A look at innovative communications practices

 
To Tell Its Story, Robert Wood Johnson 
Tells (Lots of) Stories About Its Grantees

Most foundations believe that the best way to showcase their work and the causes they support is to highlight their grantees, and often by telling stories about who they are and what they do. The Robert Wood Johnson Foundation (RWJF) believes so firmly in that idea that it has made grantee stories a centerpiece of its website.

Each month, the foundation, whose work is focused on the nation's health and health care issues, prominently displays a compelling photograph of a featured grantee on its website.
 
Click “Enter Grantee Profile” and the screen changes to a full-size image of the organization. Click again, and a four- to five-minute video begins to play.
 
Along with the video features, the RWJF profiles contain a link to the grantee’s website, a description of the organization, and other links relating to the foundation’s program area of which this work is part.
 
People viewing the page can also email it to someone else or send an email with comments or questions to the foundation.

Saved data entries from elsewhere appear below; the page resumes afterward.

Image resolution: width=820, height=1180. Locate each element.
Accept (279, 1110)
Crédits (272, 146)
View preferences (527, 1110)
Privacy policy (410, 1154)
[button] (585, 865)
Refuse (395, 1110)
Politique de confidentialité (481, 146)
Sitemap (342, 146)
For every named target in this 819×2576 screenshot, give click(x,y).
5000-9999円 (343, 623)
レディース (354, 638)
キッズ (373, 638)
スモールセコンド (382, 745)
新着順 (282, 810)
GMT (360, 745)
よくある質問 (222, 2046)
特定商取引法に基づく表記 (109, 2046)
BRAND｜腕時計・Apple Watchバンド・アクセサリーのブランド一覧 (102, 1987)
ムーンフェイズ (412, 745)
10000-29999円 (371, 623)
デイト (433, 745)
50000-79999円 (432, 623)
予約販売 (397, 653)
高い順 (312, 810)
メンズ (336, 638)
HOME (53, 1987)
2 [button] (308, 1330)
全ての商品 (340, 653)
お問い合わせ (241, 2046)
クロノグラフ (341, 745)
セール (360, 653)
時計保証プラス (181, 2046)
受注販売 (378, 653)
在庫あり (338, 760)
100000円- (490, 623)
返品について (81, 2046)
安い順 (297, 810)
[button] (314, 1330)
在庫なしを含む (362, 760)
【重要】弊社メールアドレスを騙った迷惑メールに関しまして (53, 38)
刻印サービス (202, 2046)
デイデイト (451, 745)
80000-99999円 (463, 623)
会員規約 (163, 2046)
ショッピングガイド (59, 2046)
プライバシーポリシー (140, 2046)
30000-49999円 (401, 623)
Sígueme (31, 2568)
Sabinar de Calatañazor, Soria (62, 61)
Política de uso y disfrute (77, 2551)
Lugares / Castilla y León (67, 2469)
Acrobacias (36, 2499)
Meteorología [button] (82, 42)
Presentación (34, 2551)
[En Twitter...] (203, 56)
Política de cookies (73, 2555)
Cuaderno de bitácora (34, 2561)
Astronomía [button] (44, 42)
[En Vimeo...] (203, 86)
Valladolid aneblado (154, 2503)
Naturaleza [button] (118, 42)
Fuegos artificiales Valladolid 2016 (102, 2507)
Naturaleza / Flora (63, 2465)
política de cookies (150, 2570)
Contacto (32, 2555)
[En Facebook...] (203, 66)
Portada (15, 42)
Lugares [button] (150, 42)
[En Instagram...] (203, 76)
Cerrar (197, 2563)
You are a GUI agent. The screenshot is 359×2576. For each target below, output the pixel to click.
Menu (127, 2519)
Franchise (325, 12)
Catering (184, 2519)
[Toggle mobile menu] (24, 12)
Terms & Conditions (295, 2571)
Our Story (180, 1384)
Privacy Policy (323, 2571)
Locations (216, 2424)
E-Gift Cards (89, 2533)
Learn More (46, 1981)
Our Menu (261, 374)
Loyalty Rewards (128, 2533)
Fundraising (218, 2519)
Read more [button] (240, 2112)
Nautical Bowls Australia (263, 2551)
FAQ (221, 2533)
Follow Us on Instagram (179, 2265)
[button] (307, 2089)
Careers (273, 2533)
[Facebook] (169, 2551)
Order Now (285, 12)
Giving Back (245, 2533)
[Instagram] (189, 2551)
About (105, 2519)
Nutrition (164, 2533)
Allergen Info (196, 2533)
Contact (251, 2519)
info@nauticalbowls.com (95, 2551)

“In the past, we told stories about our grantees in our annual report or in other special issue-oriented publications that focused on aspects of our work," said Hope Woodhead, RWJF's
director, creative services. "We still do that, but rather than waiting until we produce our annual report or single-topic publication, this approach enables us tell stories year-round about the foundation and the work we are supporting.” 
 
Woodhead oversees the foundation's grantee story series. She collaborates with communications and program staff members who recommend the projects and programs that would make good stories The foundation works with a team from DeSantis Breindel, an external communications firm, that sends writers, photographers and videographers to capture the grantee stories.

Woodhead says it’s no accident that the grantee vignettes have a journalistic feel to them. That’s because when RWJF began exploring the best ways to feature their grantees on the web using film and still photography they consulted with the
New York Times to learn more about the audio and video features the newspaper produces as companion pieces for articles on its website.

Since beginning the project about two years ago, the number of stories produced annually has grown from six to a dozen. All told, it has completed some 17 stories, with another 14 in the pipeline. And while it currently features each story for a full month on the foundation’s website, as part of a coming redesign, these stories will rotate more frequently in the future. Woodhead also notes that the foundation keeps all stories on its website, and visitors can find them on each of the main pages of its individual program areas or in its “Newsroom” section.

In addition to using the stories on the website, the foundation produces versions on DVD that it gives to the featured grantees for their use in promoting their organizations or for fundraising. Staff also use the stories for presentations, and new ones are shown to the board at their regular meetings.

Woodhead says that over the course of the project, the foundation has built an extensive in-house photo library containing some 1500 images. Using software from Getty Images, one of the world’s leading suppliers of stock photos, the foundation has catalogued all these photos and made them searchable through key words for any staff members who need photos to illustrate presentations or publications.